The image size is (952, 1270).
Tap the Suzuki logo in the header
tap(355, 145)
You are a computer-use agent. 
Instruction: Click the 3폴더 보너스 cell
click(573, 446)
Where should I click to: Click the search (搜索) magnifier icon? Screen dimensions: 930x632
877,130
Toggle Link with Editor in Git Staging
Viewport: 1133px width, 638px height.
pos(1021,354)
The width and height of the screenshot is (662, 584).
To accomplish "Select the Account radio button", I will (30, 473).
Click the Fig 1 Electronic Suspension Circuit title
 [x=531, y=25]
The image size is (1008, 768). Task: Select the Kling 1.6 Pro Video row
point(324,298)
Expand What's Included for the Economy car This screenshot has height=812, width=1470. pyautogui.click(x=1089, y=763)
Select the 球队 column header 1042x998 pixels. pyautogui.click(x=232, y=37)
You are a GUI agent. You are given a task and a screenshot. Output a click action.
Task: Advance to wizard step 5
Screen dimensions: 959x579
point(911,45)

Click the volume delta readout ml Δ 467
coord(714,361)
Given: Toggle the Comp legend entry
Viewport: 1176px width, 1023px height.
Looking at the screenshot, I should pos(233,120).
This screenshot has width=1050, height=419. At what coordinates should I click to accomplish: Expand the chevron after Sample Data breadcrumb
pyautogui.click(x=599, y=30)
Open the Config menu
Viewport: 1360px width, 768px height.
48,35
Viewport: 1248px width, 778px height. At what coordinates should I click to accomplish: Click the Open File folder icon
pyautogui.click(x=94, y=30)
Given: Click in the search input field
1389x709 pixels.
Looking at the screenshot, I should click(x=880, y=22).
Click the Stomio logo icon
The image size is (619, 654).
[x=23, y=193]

**YOUR TASK**
Reproduce the data verbatim, starting at the line containing "Click the Stomio logo icon" and ending at the last line of the data.

**EXERCISE RESULT**
Click the Stomio logo icon
The image size is (619, 654).
[x=23, y=193]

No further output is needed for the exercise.